[BEGIN Page]

B.K. Ray, J.
1. The petitioner is a Trade Union of Sub-Assistant Engineers employed in the Orissa State Electricity Board and is known as ' Sub-Assistant Engineers' Association, Orissa State Electricity Board' (hereinafter called the union). The Central Wage Board award for electricity undertaking was accepted by the Government of India on 30-7-70. The union thereafter served a charier of demands on the Board on 18-6-71 accompanied by a strike notice. The charter of demands with strike notice is Annexurel. The Board being a public utility service, the Conciliation Officer gave notice of conciliation to the Board and the union on 2-7-71.
2. During the conciliation proceeding the union did not press its demand Nos. (a), (c), (d), and (e) but only pressed demand No. (b) as per Annexure 1. Demand No, (b) is as follows-
(b)(i) Full and faithful implementation of the Central Wage Board recommendations as per the memorandum submitted in this Association letter No. 109 (5), dated 30-5-71.
(ii) Immediate fitment of the new pay scales as per the Central Wage Board recommendations with strict references to the proposals given by the various unions collectively through Consideration Committee and separately by individual unions. Payment of arrears of wages must be effected on or before 30-6-71 as per tripartite agreement of 3-10-70 which was subsequently extended upto 30-6-71 by the request of the Board.
On the basis of this demand it was claimed by the union in course of the conciliation proceeding that the Sub-Assistant Engineers working under the Board should be placed in the category 'Supervisory-A' as recommended by the Central Wage Board for electricity undertakings and that they should be fitted in the scale of Rs. 400-750 with immediate effect and should be paid the arrears of wages according to the said scale of pay due to them upon such fitment. It was further contended by the union before the Conciliation Officer that by settlement dated 3-10-70 (Annexure 4) the Board had agreed to implement the Central Wage Board recommendations and that even though the parties had agreed in the above settlement that the question of fitments into the new wage scale as per the Wage Board recommendations must be placed before the representatives of the parties prior to their finalisation and in the event of any differences the parties should make endeavour to reach an accord on the basis of consensus of opinion, the Board in violation of the above terms of settlement unilaterally and arbitrarily fixed the Sub-Assistant Engineers in the category Supervisory-C and in the scale of pay of Rs. 250-500. This fixation, according to the petitioner, overlooked the fact that the work of Foreman fitted to the category Supervisory-B was to be supervised by the Sub-Assistant Engineers placed in the category Supervisory-C.

[END Page]

> _Stated task A_
Retype the passage of the judgment between "(ii) Immediate fitment" and "of the Board.", inclusive.
> _Stated task B_
Answer these questions using the judgment:
(i) On what date did the Government of India accept the Central Wage Board award for electricity undertakings?
(ii) By what date did demand No. (b)(ii) require payment of arrears of wages?
(iii) In which category and pay scale did the Board place the Sub-Assistant Engineers?

[BEGIN Given records]

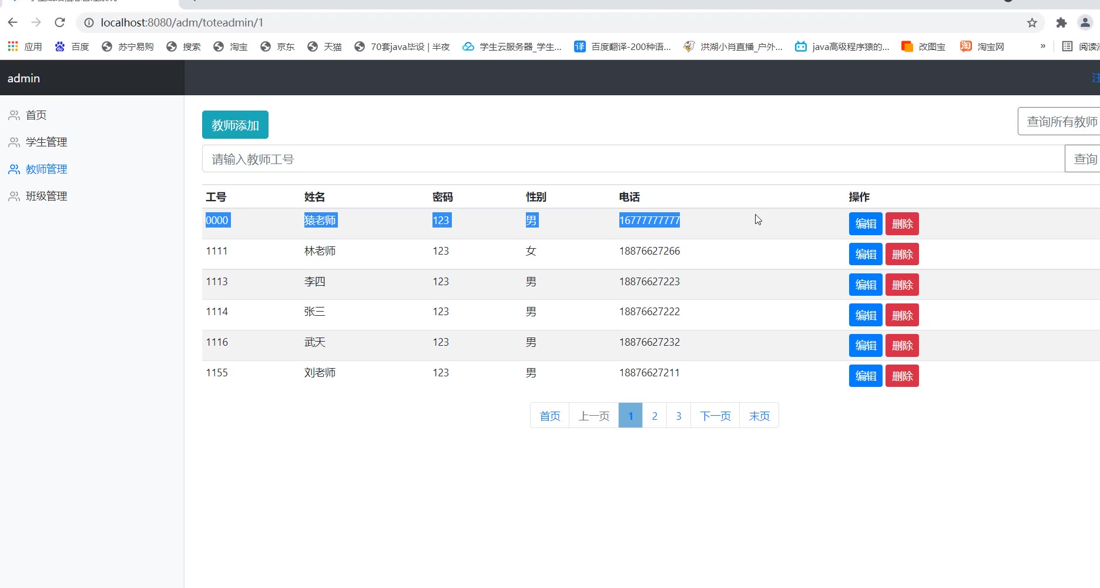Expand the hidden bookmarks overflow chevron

[END Given records]
[BEGIN Given records]

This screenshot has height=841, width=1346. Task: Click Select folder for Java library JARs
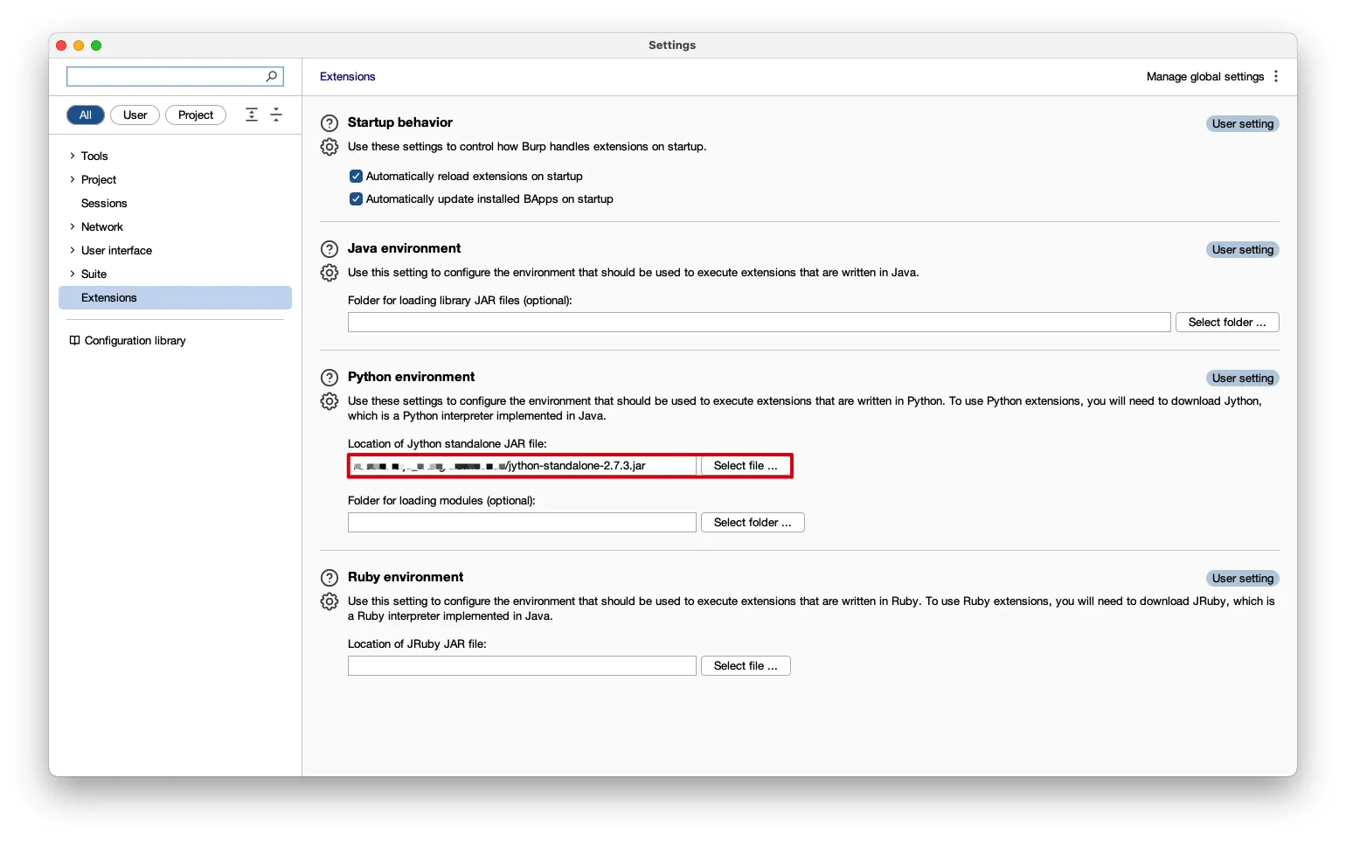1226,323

[END Given records]

> _Task output A_
(ii) Immediate fitment of the new pay scales as per the Central Wage Board recommendations with strict references to the proposals given by the various unions collectively through Consideration Committee and separately by individual unions. Payment of arrears of wages must be effected on or before 30-6-71 as per tripartite agreement of 3-10-70 which was subsequently extended upto 30-6-71 by the request of the Board.

> _Task output B_
(i) 30-7-70
(ii) On or before 30-6-71
(iii) Supervisory-C, at a pay scale of Rs. 250-500